[DATA EXTRACTS]
┄┄┄┄┄┄┄┄┄┄┄┄┄┄┄┄┄┄┄┄
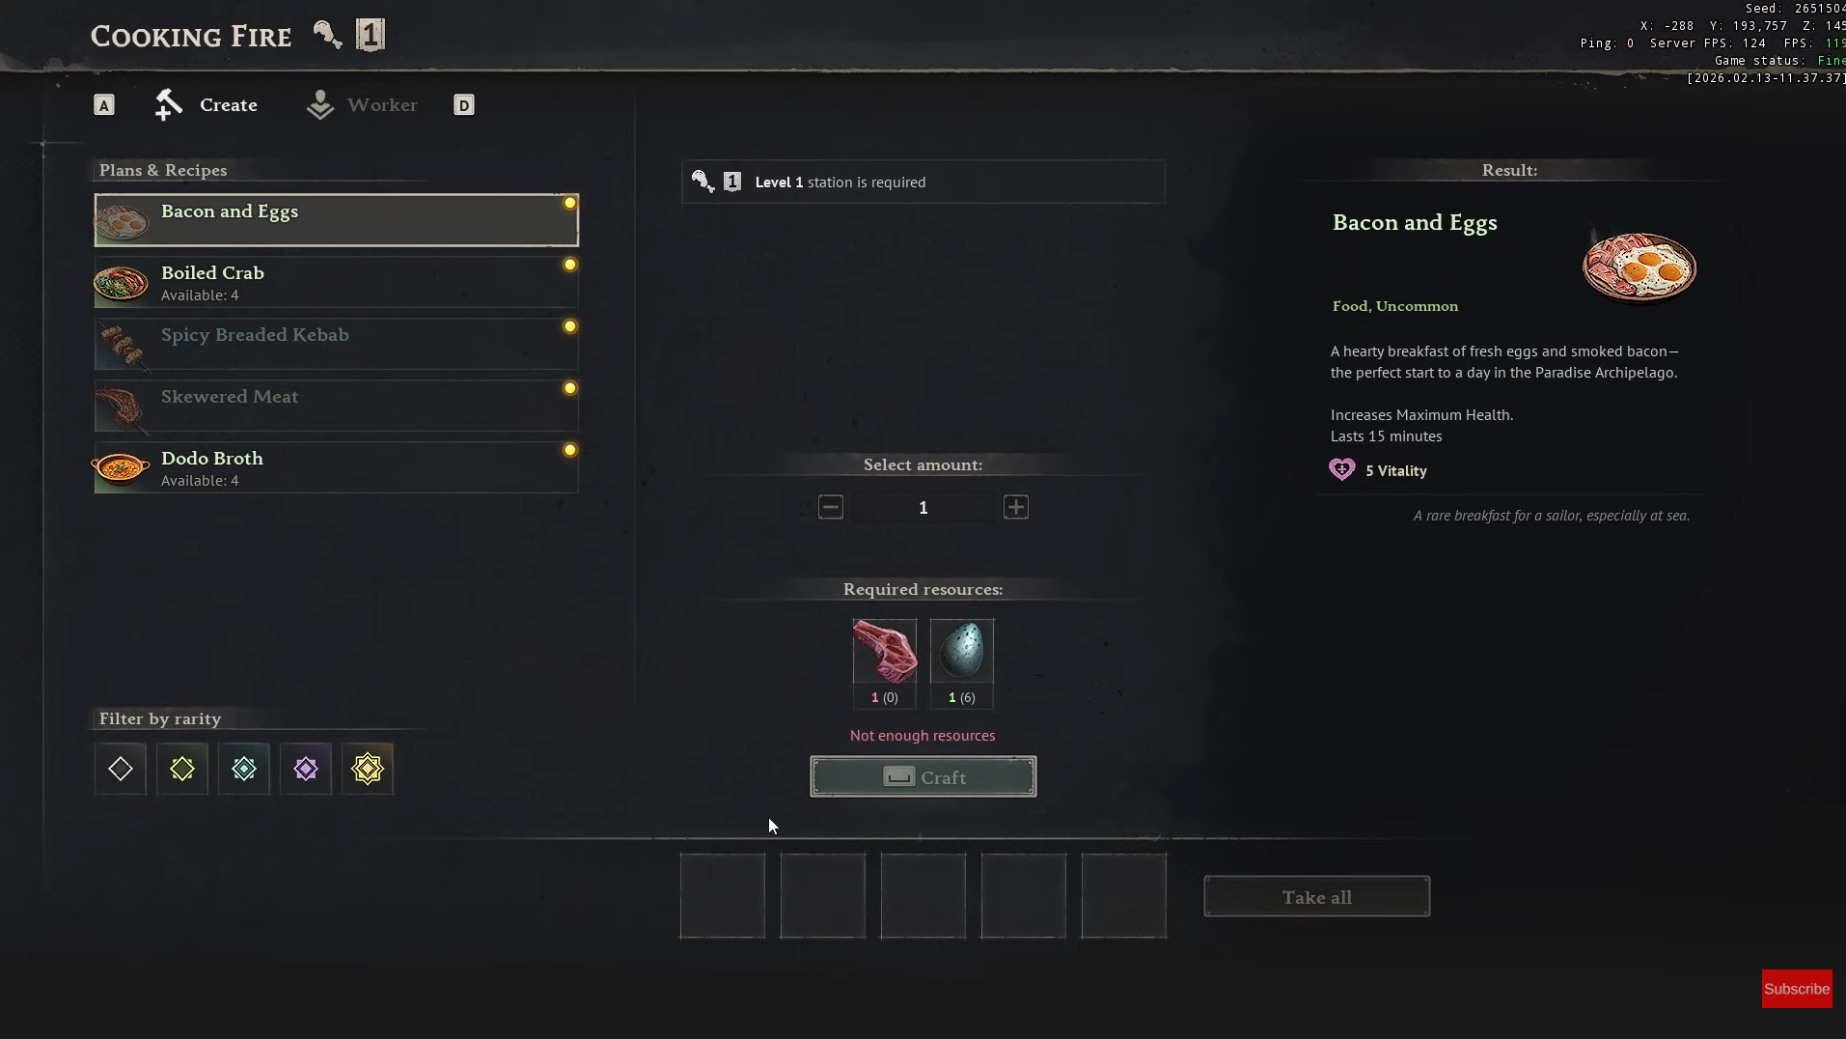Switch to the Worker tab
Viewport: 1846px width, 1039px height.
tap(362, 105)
┄┄┄┄┄┄┄┄┄┄┄┄┄┄┄┄┄┄┄┄
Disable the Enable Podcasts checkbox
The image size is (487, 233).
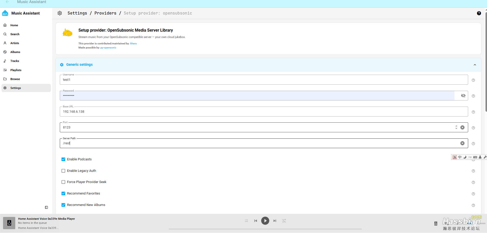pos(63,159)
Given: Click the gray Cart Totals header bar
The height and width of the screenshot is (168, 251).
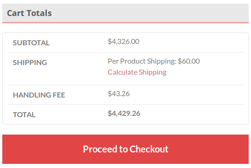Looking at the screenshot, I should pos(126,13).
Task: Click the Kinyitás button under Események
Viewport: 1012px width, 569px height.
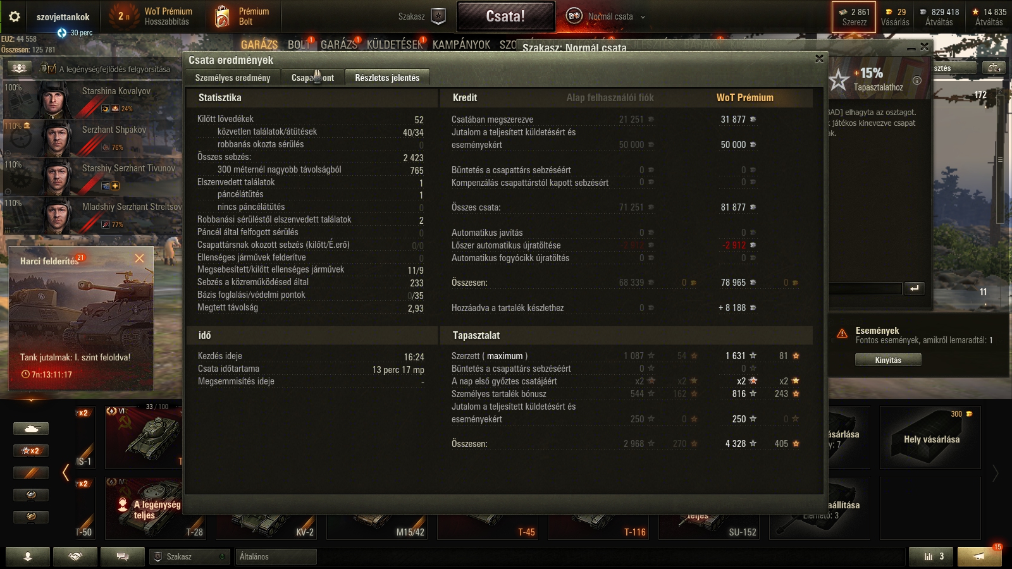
┄┄┄┄┄┄┄┄┄┄┄┄┄┄┄┄┄┄┄┄
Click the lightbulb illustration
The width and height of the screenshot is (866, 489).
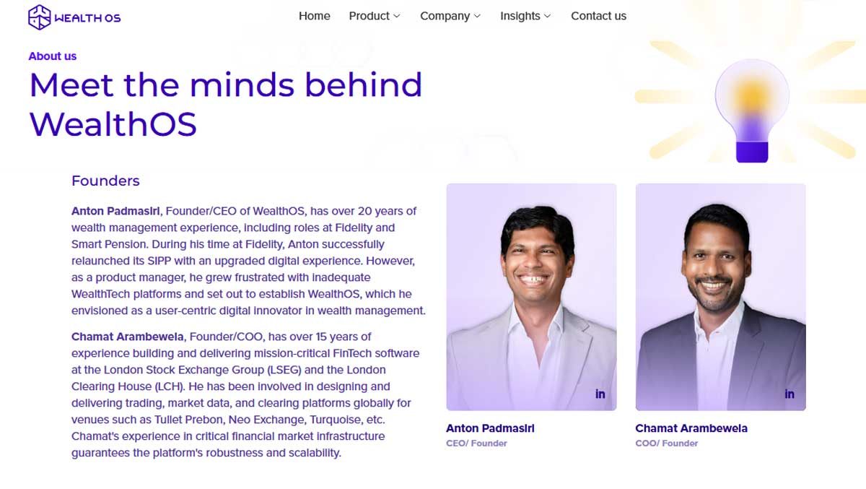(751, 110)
┄┄┄┄┄┄┄┄┄┄┄┄┄┄┄┄┄┄┄┄
[WORK ORDER] Scan the data for lines containing "Click" and copy all of them.

[EXERCISE OUTPUT]
Given: Click the gray Cart Totals header bar
Task: Click the Kinyitás button under Események
Click the lightbulb illustration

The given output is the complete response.